**Trabajo por hacer**:
Devuelve sin ningún cambio las líneas del material que empiezan en la que contiene "Screen dimensions: 1477x812" y siguen hasta la que contiene "the Extensions puzzle", ambas incluidas.

**Datos de la tarea**:
◇ ◇ ◇ ◇

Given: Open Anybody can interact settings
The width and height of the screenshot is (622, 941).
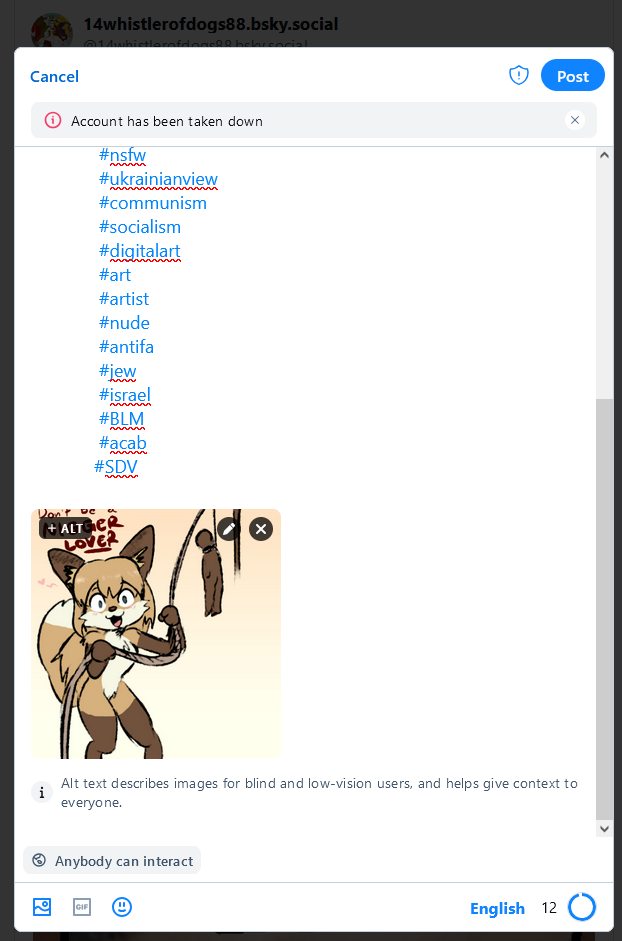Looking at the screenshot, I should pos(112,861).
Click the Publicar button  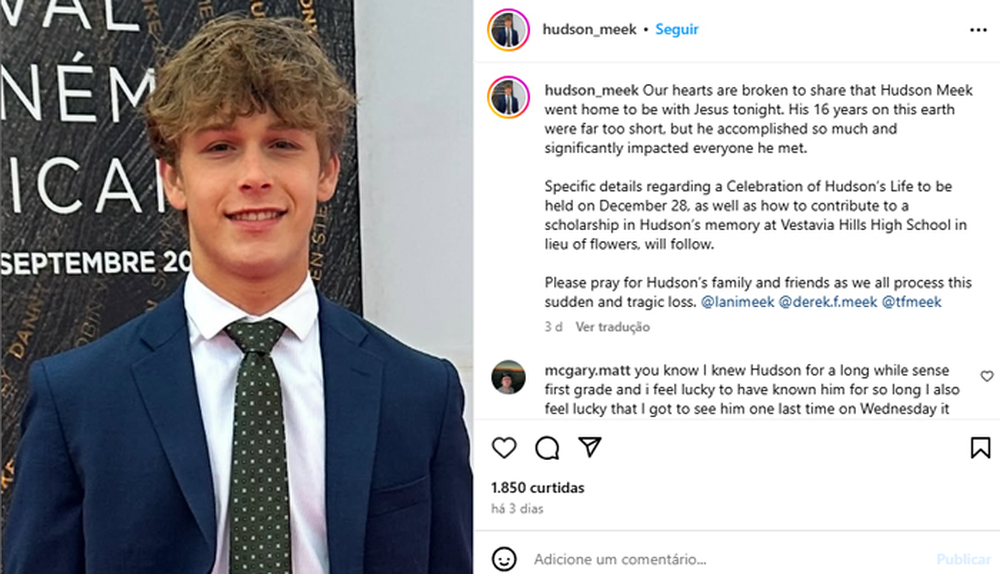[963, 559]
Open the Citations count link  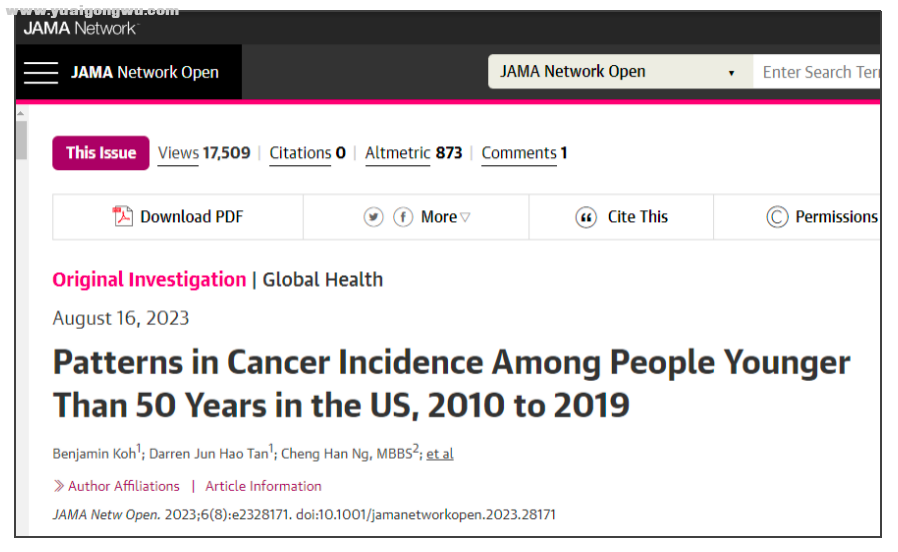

◇ ◇ ◇ ◇

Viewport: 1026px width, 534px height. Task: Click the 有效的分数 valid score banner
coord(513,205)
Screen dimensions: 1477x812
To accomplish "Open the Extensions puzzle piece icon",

◇ ◇ ◇ ◇

**Respuesta completa**:
Screen dimensions: 1477x812
To accomplish "Open the Extensions puzzle piece icon",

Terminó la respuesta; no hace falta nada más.